February is Black History Month when we recognize the many contributions to American society made by African-Americans. All Americans should be proud of those contributions. Last week, on February 4th, we celebrated the 102nd birth anniversary of Rosa Parks, who has been called “the mother of the freedom movement” and “the first lady of civil rights.” From our nation’s founding, African-Americans have been active in the establishment of our country. As merely one example, in 1852, William Cooper Nell wrote Services of Colored Americans in the Wars of 1776 and 1812, and then three years later, published The Colored Patriots of the American Revolution. I commend these books to your reading as both are readily available.

_Dataset excerpts_.
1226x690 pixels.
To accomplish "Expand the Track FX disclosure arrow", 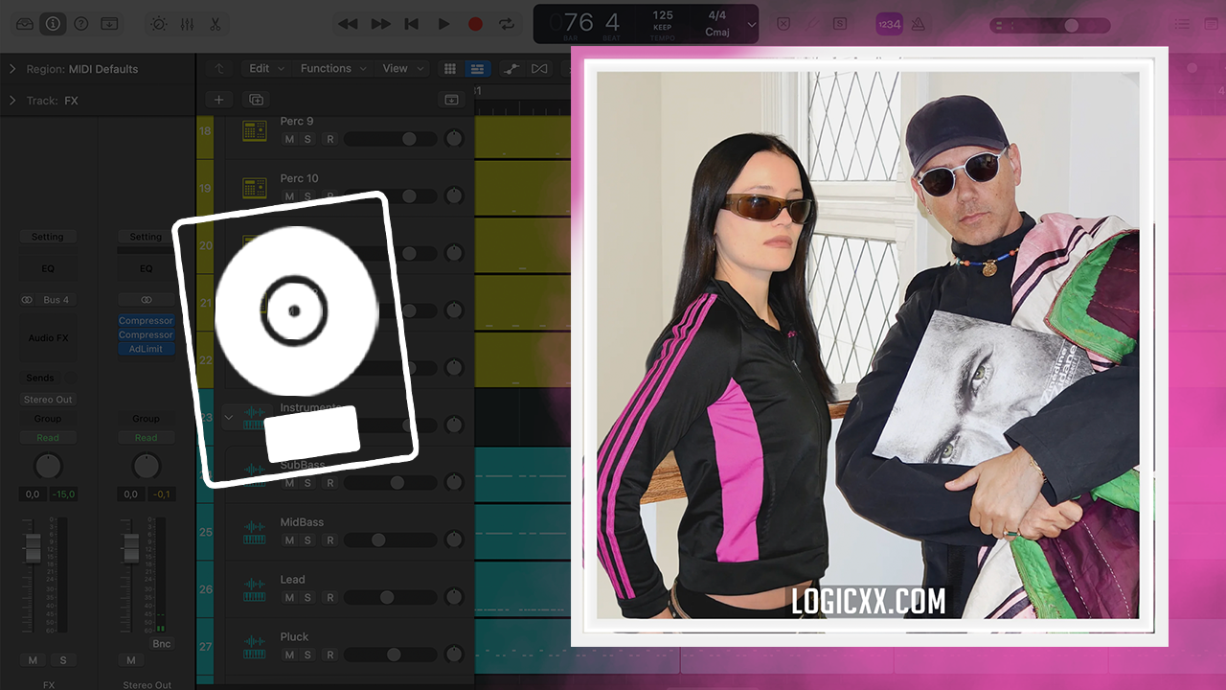I will click(12, 101).
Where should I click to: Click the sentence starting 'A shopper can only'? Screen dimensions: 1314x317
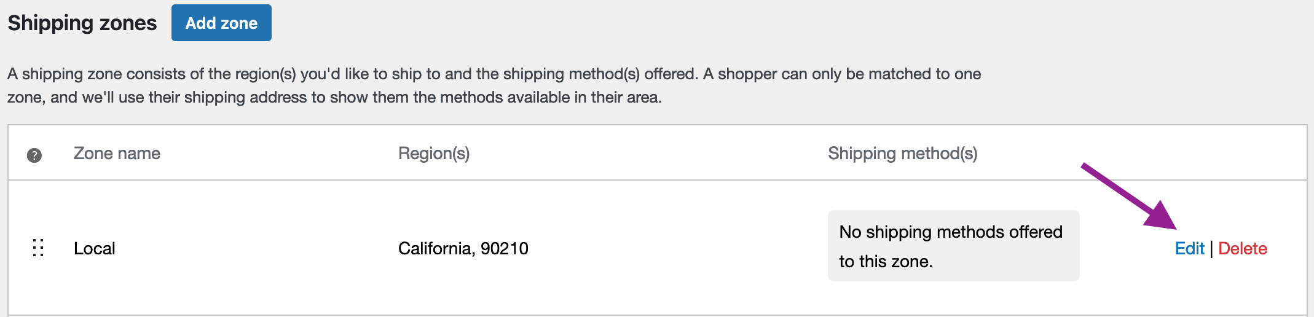(842, 74)
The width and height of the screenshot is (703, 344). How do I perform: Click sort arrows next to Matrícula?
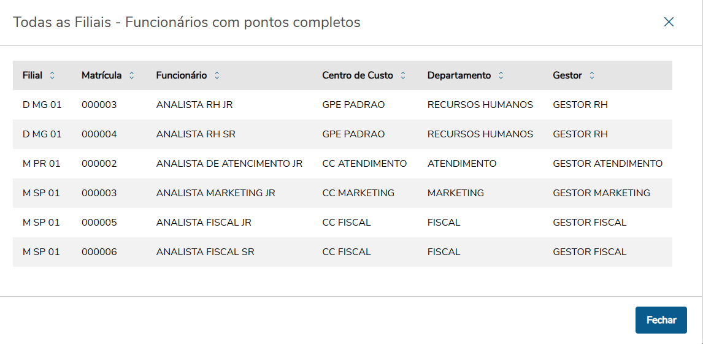click(131, 75)
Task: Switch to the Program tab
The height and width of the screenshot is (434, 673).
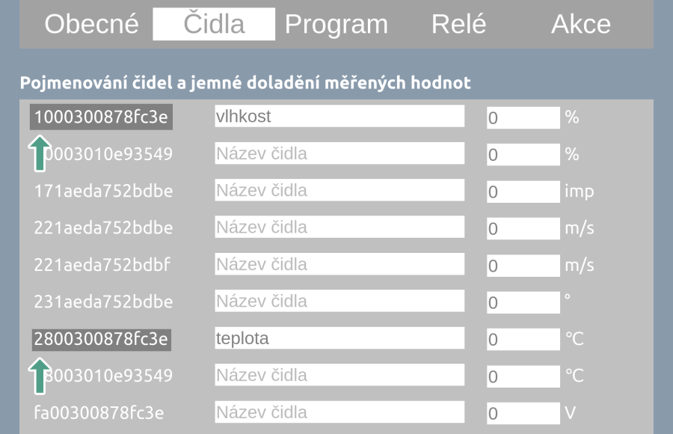Action: (x=337, y=24)
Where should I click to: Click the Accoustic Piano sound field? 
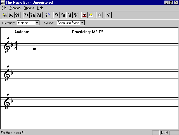pos(69,23)
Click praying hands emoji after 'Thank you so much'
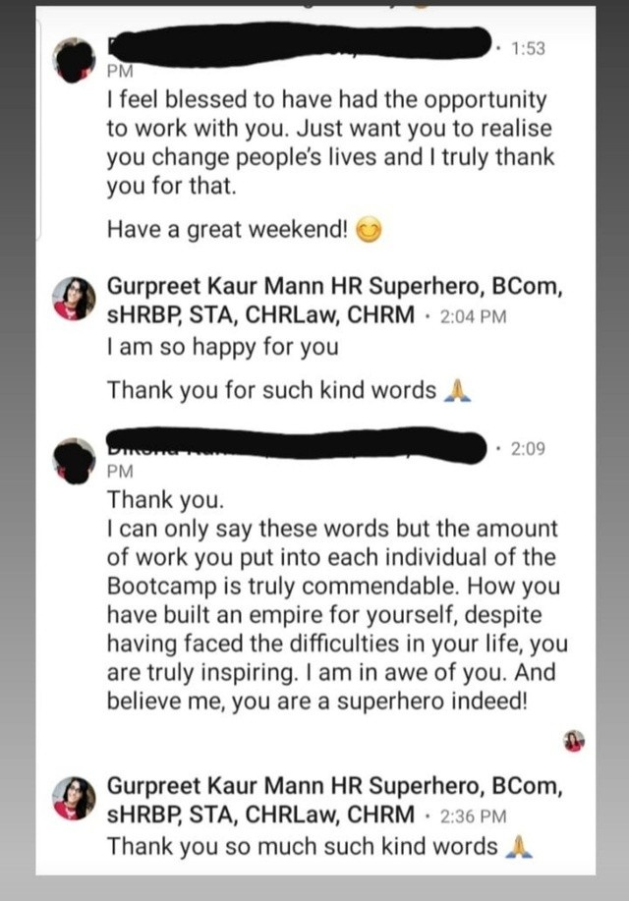The image size is (629, 901). pyautogui.click(x=519, y=847)
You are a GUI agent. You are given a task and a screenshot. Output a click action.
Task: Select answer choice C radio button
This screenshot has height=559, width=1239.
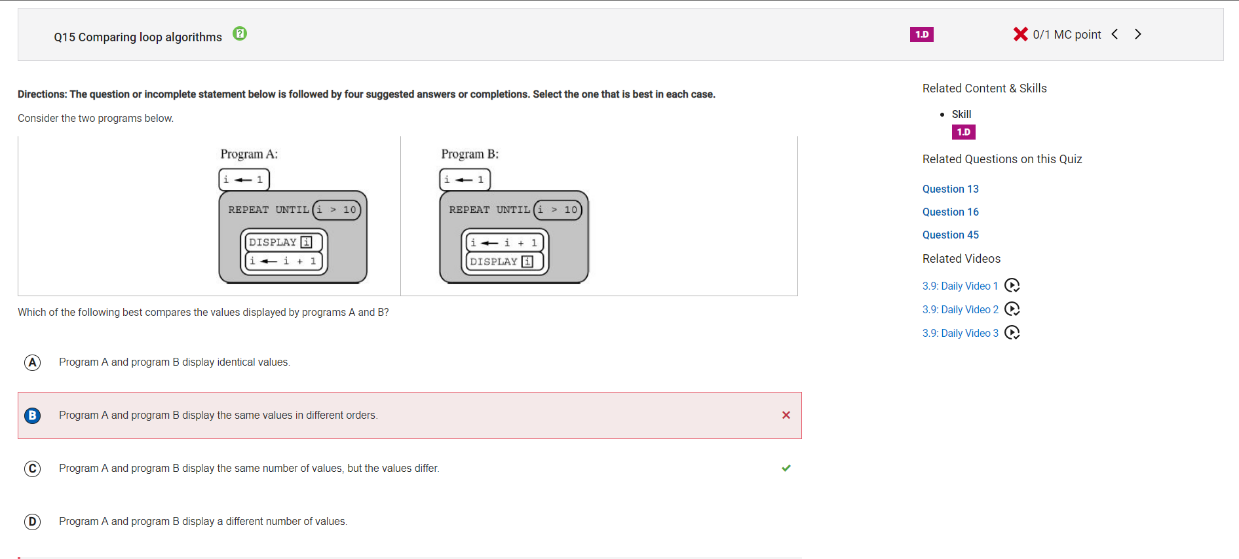(32, 469)
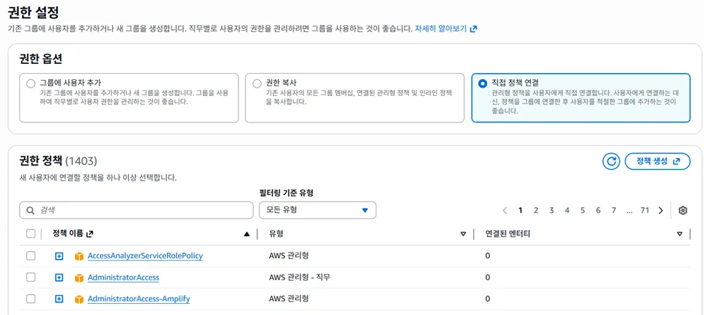
Task: Sort by the 유형 column arrow
Action: 463,234
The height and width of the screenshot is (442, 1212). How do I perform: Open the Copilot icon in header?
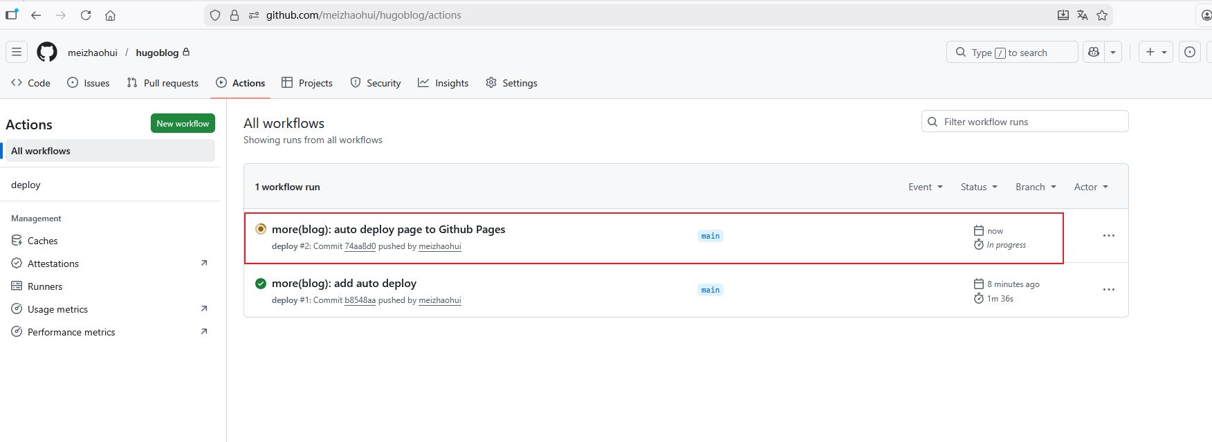coord(1094,52)
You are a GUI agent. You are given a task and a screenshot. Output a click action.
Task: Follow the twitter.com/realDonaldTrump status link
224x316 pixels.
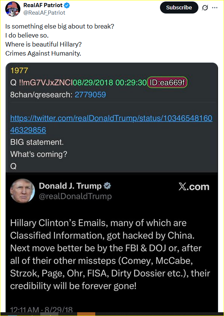point(111,124)
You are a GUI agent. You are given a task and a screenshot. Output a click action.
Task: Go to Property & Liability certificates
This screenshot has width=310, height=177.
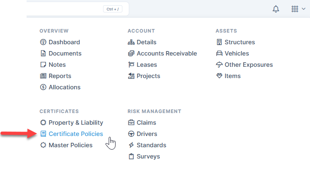pos(76,123)
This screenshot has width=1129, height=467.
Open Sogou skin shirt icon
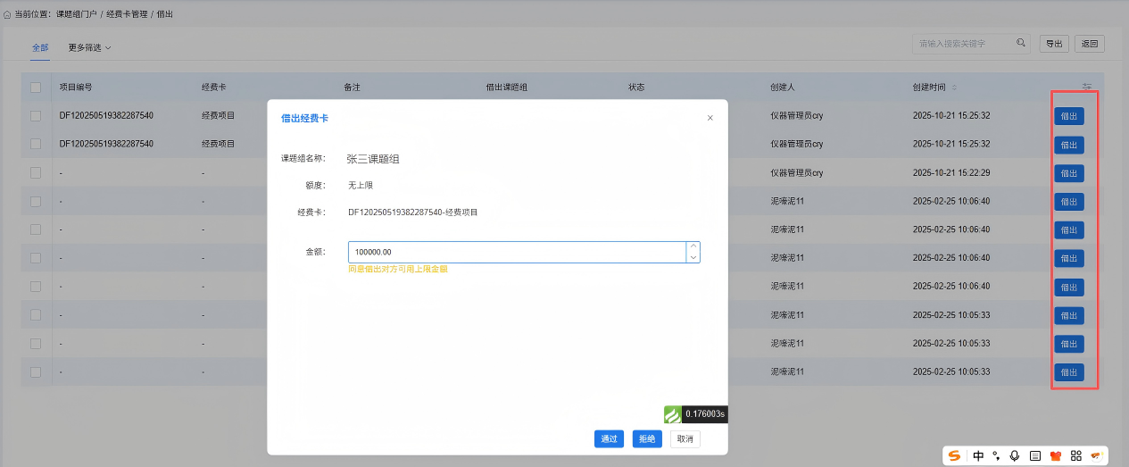[1056, 455]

_Work item A_. According to the Black History Month text, whose birth anniversary was celebrated on February 4th?
_Work item B_. Please rewrite the Black History Month text from "February is Black" up to and including "are readily available.", replacing "readily available" with "easy to find".
Rely only on the text for these.

_Written reply A_. Rosa Parks's 102nd birth anniversary was celebrated on February 4th.

_Written reply B_.
February is Black History Month when we recognize the many contributions to American society made by African-Americans. All Americans should be proud of those contributions. Last week, on February 4th, we celebrated the 102nd birth anniversary of Rosa Parks, who has been called “the mother of the freedom movement” and “the first lady of civil rights.” From our nation’s founding, African-Americans have been active in the establishment of our country. As merely one example, in 1852, William Cooper Nell wrote Services of Colored Americans in the Wars of 1776 and 1812, and then three years later, published The Colored Patriots of the American Revolution. I commend these books to your reading as both are easy to find.